(Item-finding listing)
— START —

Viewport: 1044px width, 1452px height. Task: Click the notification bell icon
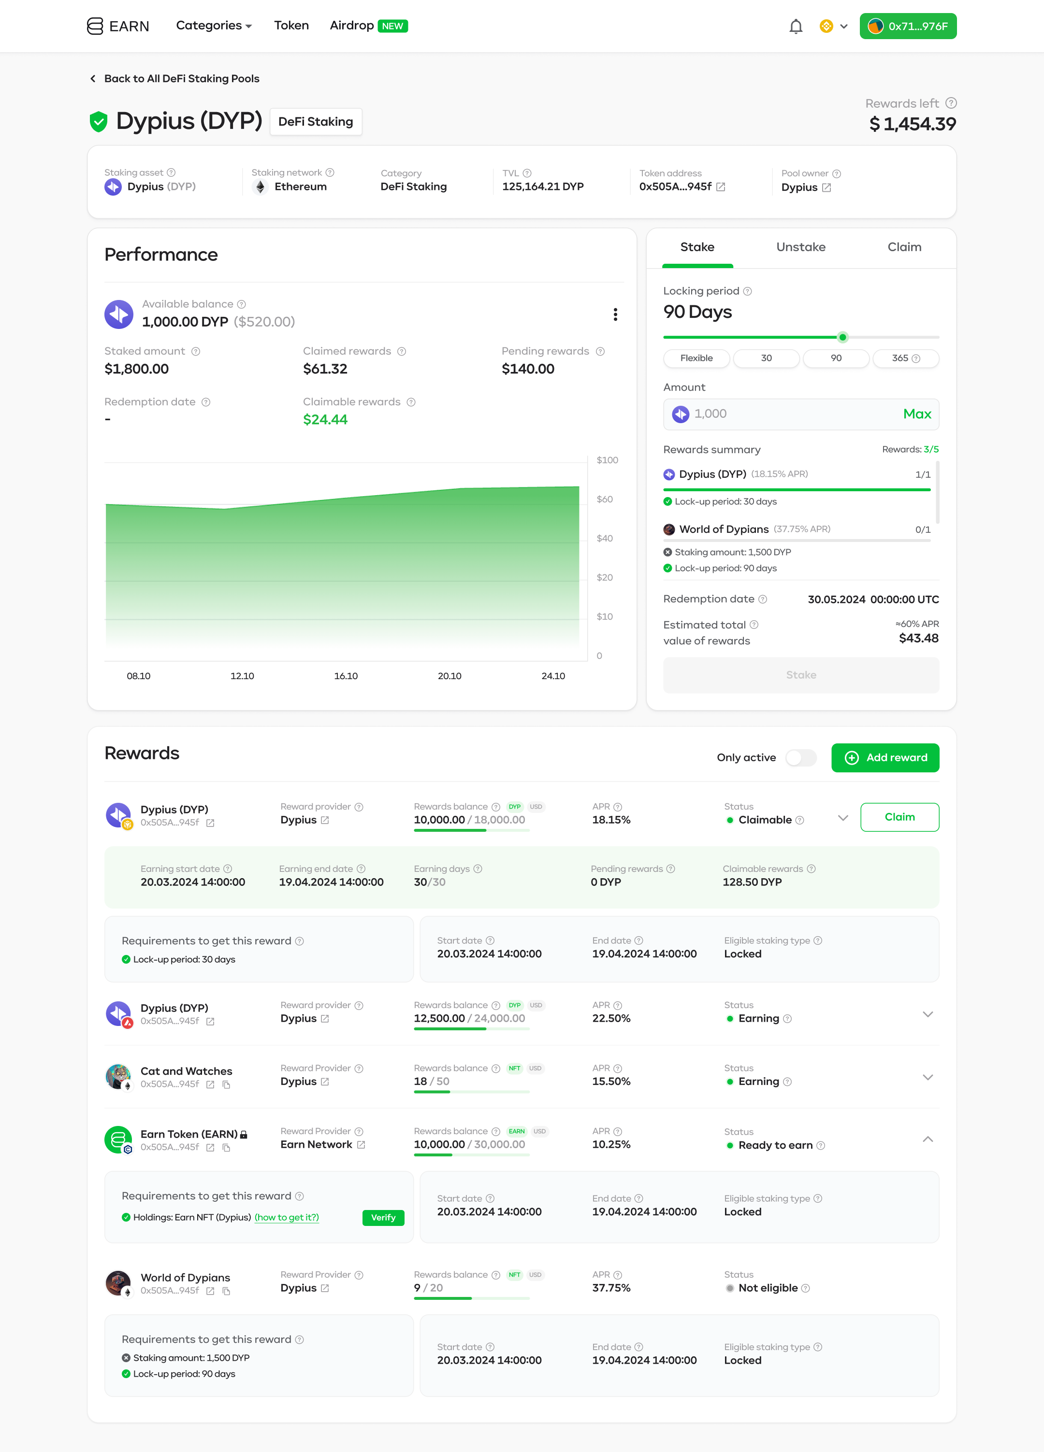(795, 26)
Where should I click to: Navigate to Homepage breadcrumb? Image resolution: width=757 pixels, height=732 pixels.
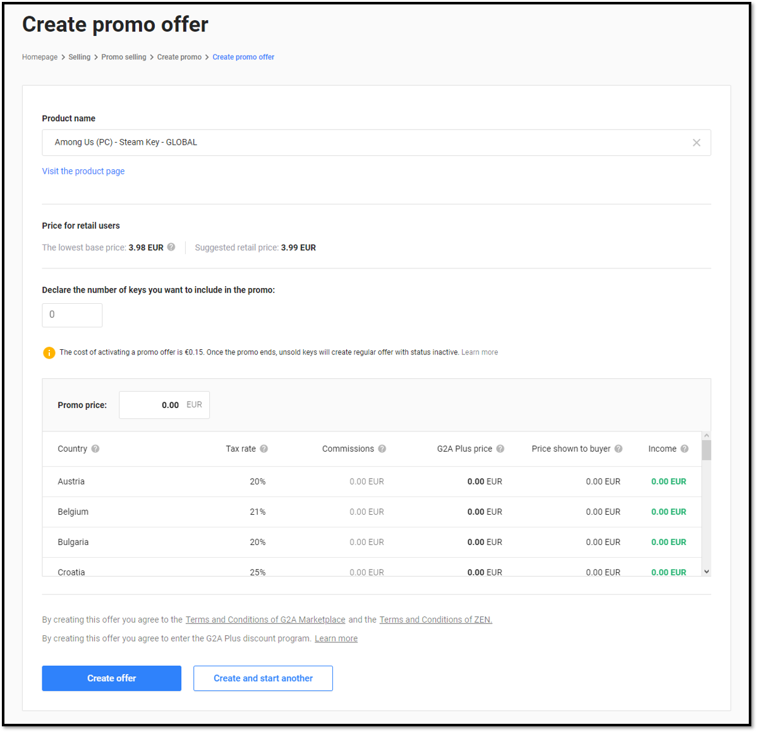pyautogui.click(x=40, y=57)
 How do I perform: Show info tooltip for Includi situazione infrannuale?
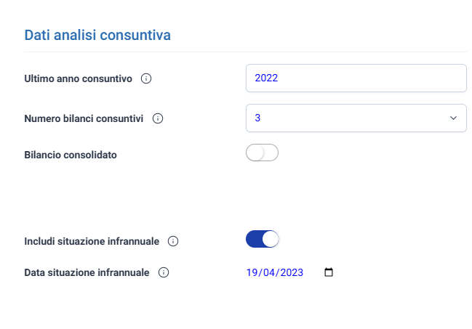pyautogui.click(x=173, y=241)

— END —

◆ Written exercise ◆
Can you give the whole listing again, swapping "tooltip" for "popover" and keeping everything else the same? Leave the pictures out.

◆ Answer below ◆
Viewport: 1044px width, 1452px height. Task: Click the notification bell icon
(795, 26)
Where should I click to: Navigate to Homepage breadcrumb? Image resolution: width=757 pixels, height=732 pixels.
pyautogui.click(x=40, y=57)
 How do I perform: Show info popover for Includi situazione infrannuale?
pyautogui.click(x=173, y=241)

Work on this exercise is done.